A organização sindical destacou que já existem decisões judiciais que deram razão a enfermeiras e fisioterapeutas que reivindicaram esse direito que lhes foi negado pelo Instituto Nacional de Seguridade Social (INSS).

Nesse sentido, as decisões judiciais consideraram que o que "está em jogo" é a igualdade entre as crianças recém-nascidas, argumentando que é necessário evitar o surgimento de qualquer forma de discriminação com base em suas circunstâncias pessoais, dependendo do fato de terem nascido em um tipo de família ou em outro.

O SATSE enfatizou que as diferenças no tipo de família não podem determinar que uma família monoparental tenha menos semanas para fornecer cuidados e proteção ao recém-nascido, e destacou que esse direito promove tanto a igualdade quanto a conciliação, portanto não deve ser "conquistado" nos tribunais, mas que a Administração deve torná-lo possível em todos os casos automaticamente.

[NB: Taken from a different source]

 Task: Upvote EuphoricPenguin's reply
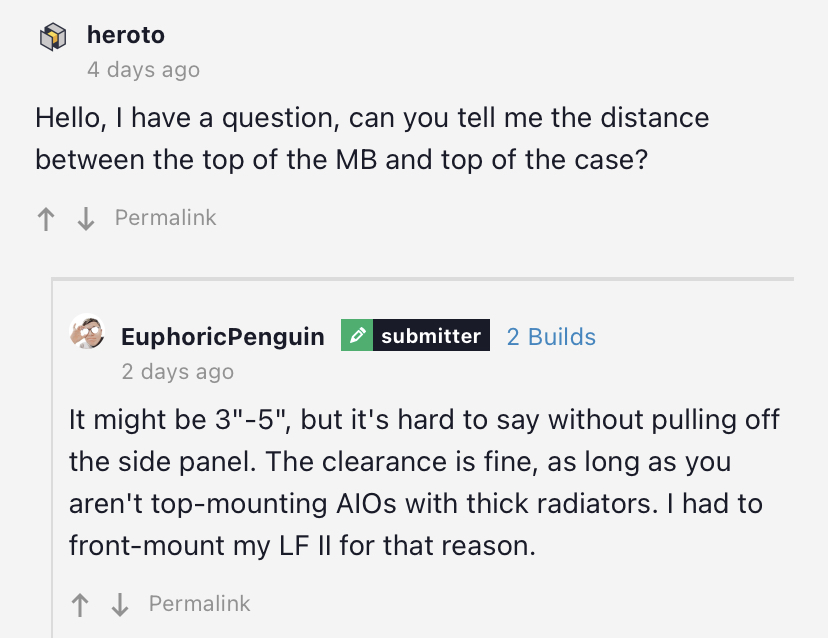pos(80,605)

Além disso, afirmou que se trata de uma situação discriminatória para as mulheres, já que "80% das famílias monoparentais são compostas por mulheres", o que "entra em conflito" com o discurso público do Governo, que "afirma" defender esses direitos e interesses.

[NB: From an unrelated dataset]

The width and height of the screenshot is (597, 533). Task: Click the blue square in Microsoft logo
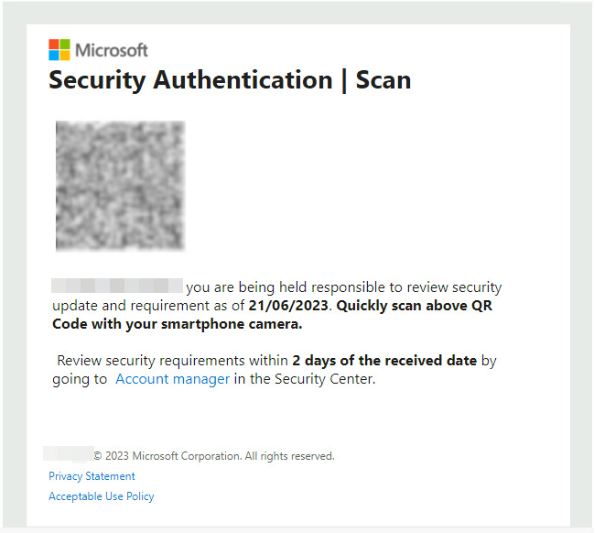[x=54, y=55]
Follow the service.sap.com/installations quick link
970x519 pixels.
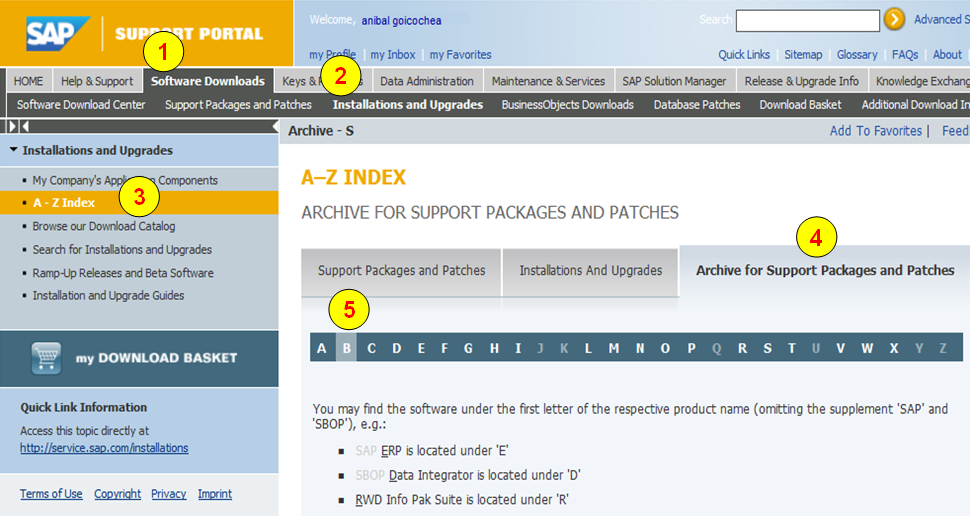click(x=104, y=448)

A impossibilidade de poder tirar até 26 semanas de licença pode significar que os profissionais afetados tenham que desistir de seus contratos e ficar desempregados por um período de tempo, com o consequente "prejuízo" econômico, razão pela qual a SATSE aplaudiu o fato de os tribunais terem demonstrado "sensibilidade" a essa situação.

Por fim, o sindicato demonstrou sua disposição de continuar reivindicando nos tribunais as ações da Administração que considera que violam os direitos trabalhistas de enfermeiros e fisioterapeutas.